There is no doubt that the hospitality industry needs sector specific focus and support in order to recover as well as contribute to job growth and the economy overall.
Labour & Workforce
When compared to July 2019, the Employment Report of July 2020 is showing 156,000 hospitality industry workers have not yet returned to work. This is more than half of Ontario’s hospitality workers and is the highest variance in Canada among all the sectors. The next closest Ontario sector is only down 46,000 workers. This number does not only represent the current dismal business reality but the urgency to defer the temporary Employment Standards Act layoff extension deadline of Septempter 4, 2020 to a period where hospitality is stable and sustainable. The extension was previously enacted through the Infectious Disease Emergency Leave provision. Not extending the date will lead to severances being paid that will bankrupt many small and medium sized hospitality businesses.
The liquidity crisis for business is real and both hospitality operations and municipalities require an effective mechanism to address the burden of rent as the Commercial Rent Assistance Program (OCECRA) is not working.
We need to implement a workable formula for property tax knowing this is a a complicated topic. A regulatory change needs to be enacted to permit the deferral and remittance of 2020 property tax obligations without penalty and interest free over the grace period granted. A further 25% reduction should be granted in the education portion of property taxes. A retroactive assessment of hospitality properties should be done otherwise Ontario hospitality operations will be lining up to go through an appeal. A provincial fund for municipalities to access should be established as an offset for the corresponding decline to their revenues.
Beverage Alcohol Fees
We recommend a minimum of 20% reduction in beverage alcohol fees. This is measurable, tangible and well targeted enabling significant support for a restaurant’s ability to recover and keep the door open.
Beverage Alcohol Delivery & Patio Extension
ORHMA applauds the provincial and municipal governments including support from the AGCO in cutting red tape by moving swiftly to permit delivery of beverage alcohol with food and extend outdoor patios for restaurants. These are outstanding case studies of how meaningful red tape can be taken away. This brings up the questions of why we could no do this in pre-pandemic crisis and why these rules are only temporary. Let’s be honest the sky has not fallen with these initiatives in offering huge support for business, a good experience for customers and helping government revenues.
Beveral Alcohol Delivery
We strongly recommend to make the delivery of alcohol with food permanent as there is no sensible rationale against this.

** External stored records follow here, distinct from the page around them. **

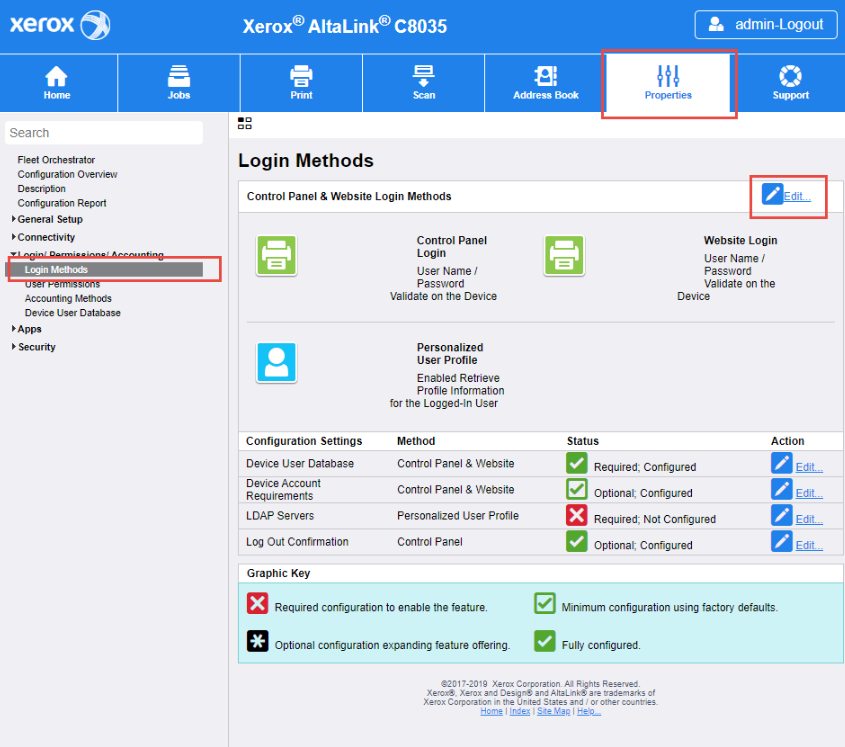The height and width of the screenshot is (747, 845).
Task: Click pencil icon for LDAP Servers row
Action: click(x=783, y=515)
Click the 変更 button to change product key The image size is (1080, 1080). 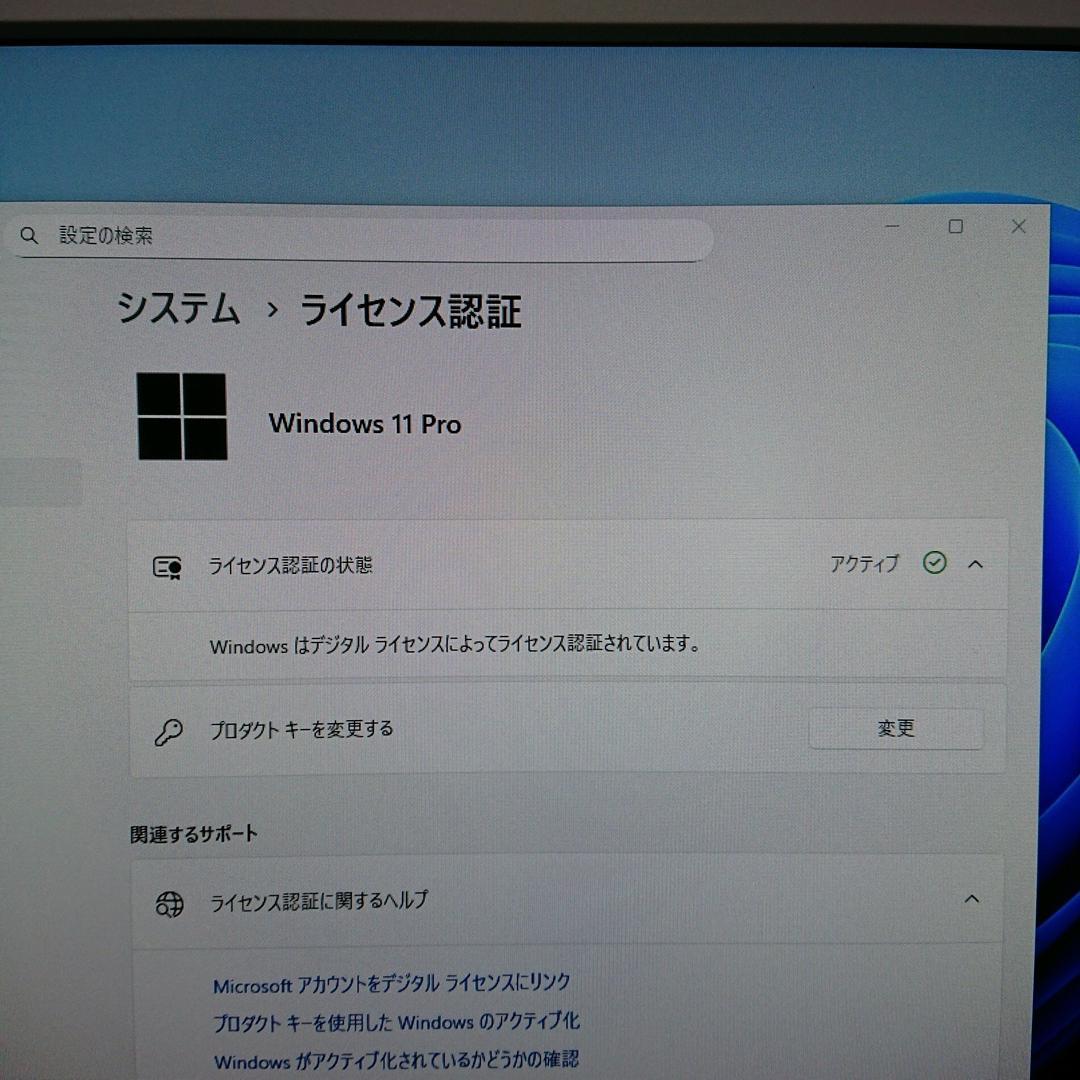[895, 729]
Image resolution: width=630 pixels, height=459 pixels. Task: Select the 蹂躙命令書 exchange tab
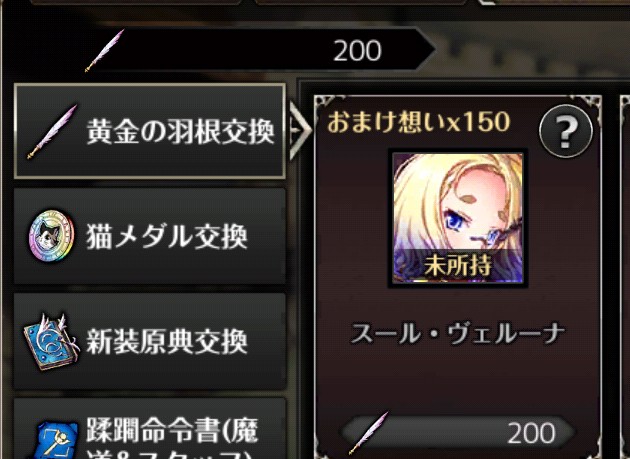pyautogui.click(x=150, y=429)
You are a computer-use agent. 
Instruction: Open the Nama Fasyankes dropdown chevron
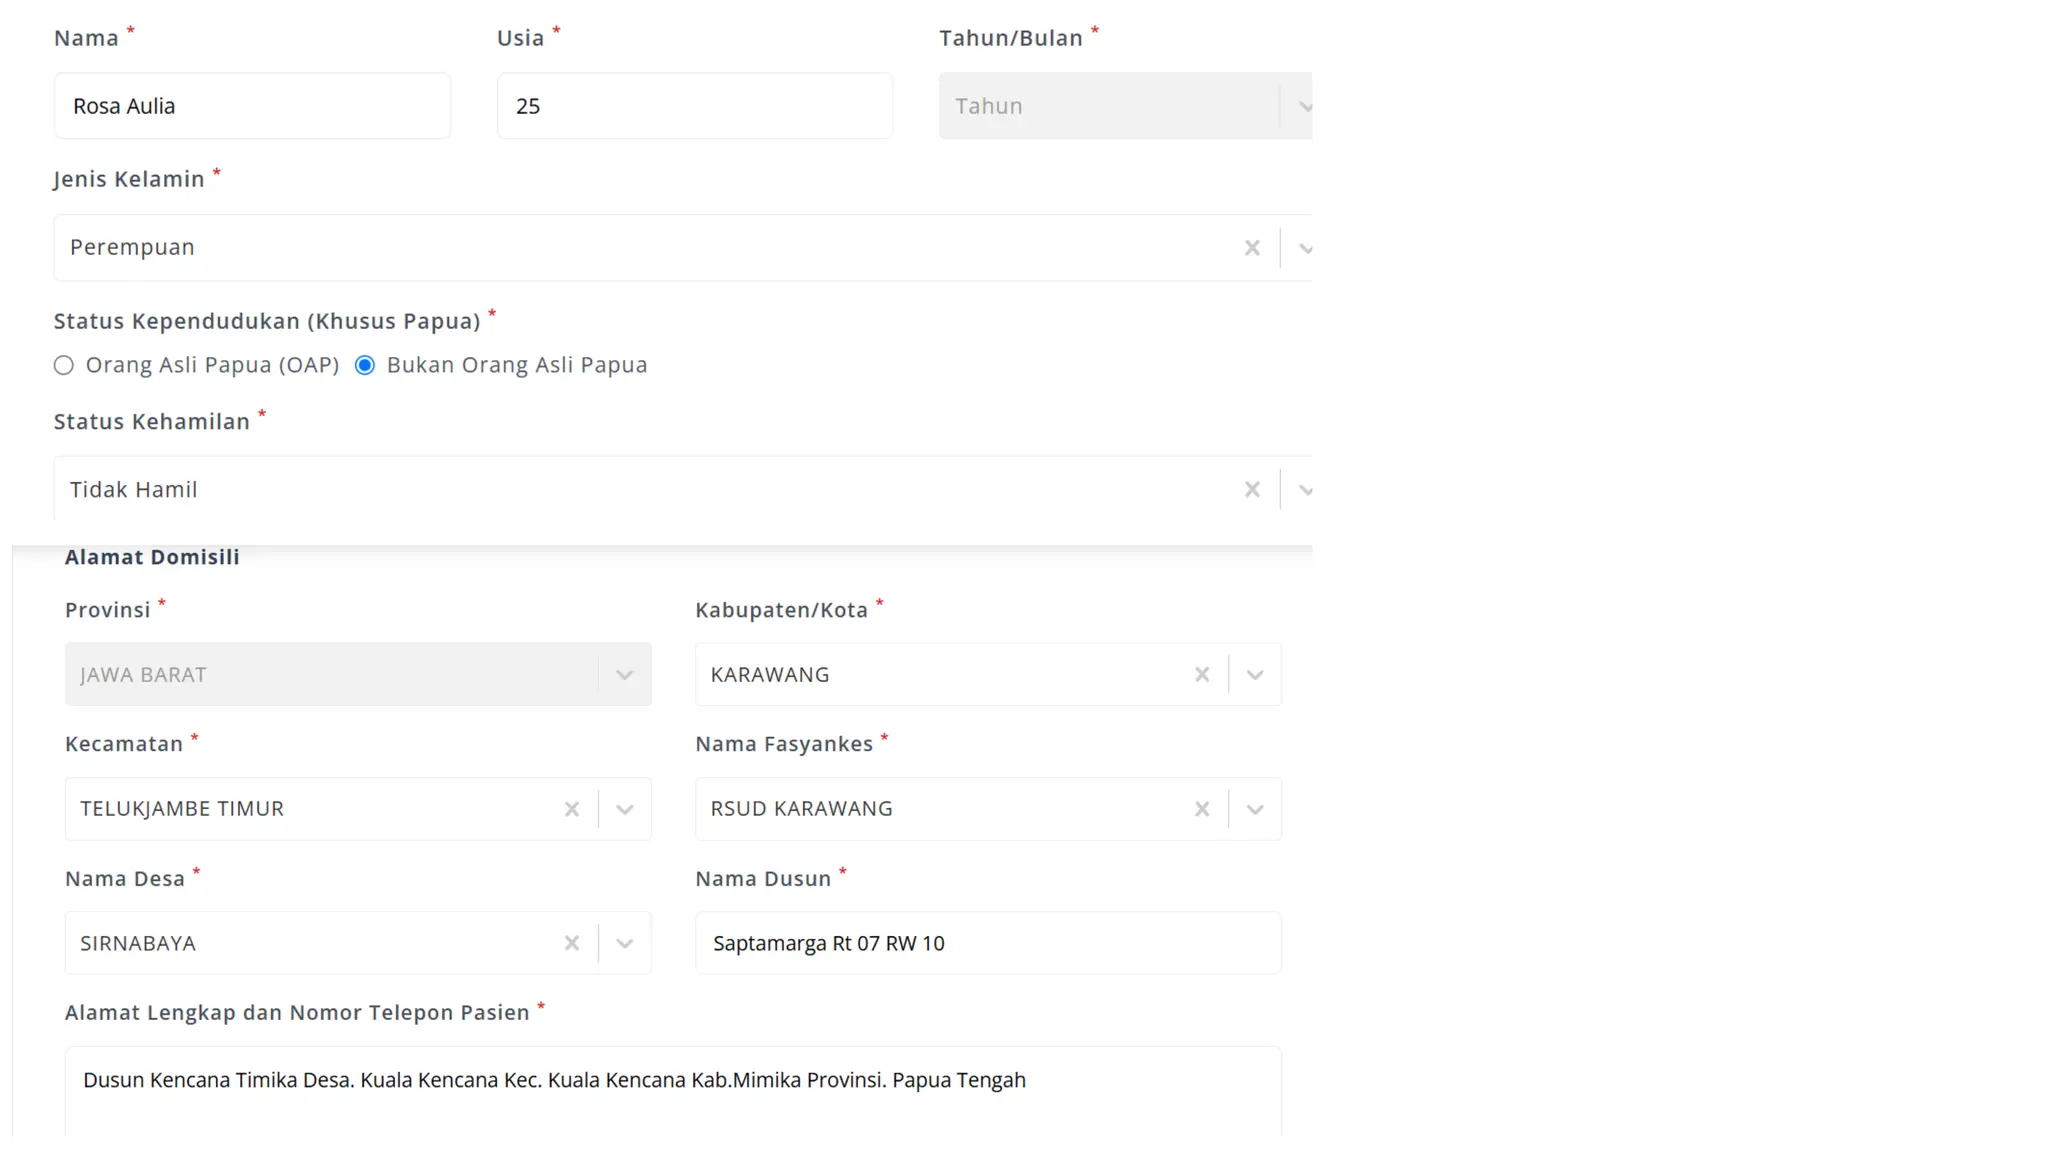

Furthermore, there should be a consideration of the extension of patios to be permanent where it can work to further carry on the vibrancy this service provides while supporting small business. With limited capacity and higher costs to meet safety standards the sector should also be receiving some form of government subsidizing especially related to indoor equipment that create a safer environment to staff and builds trust with consumers.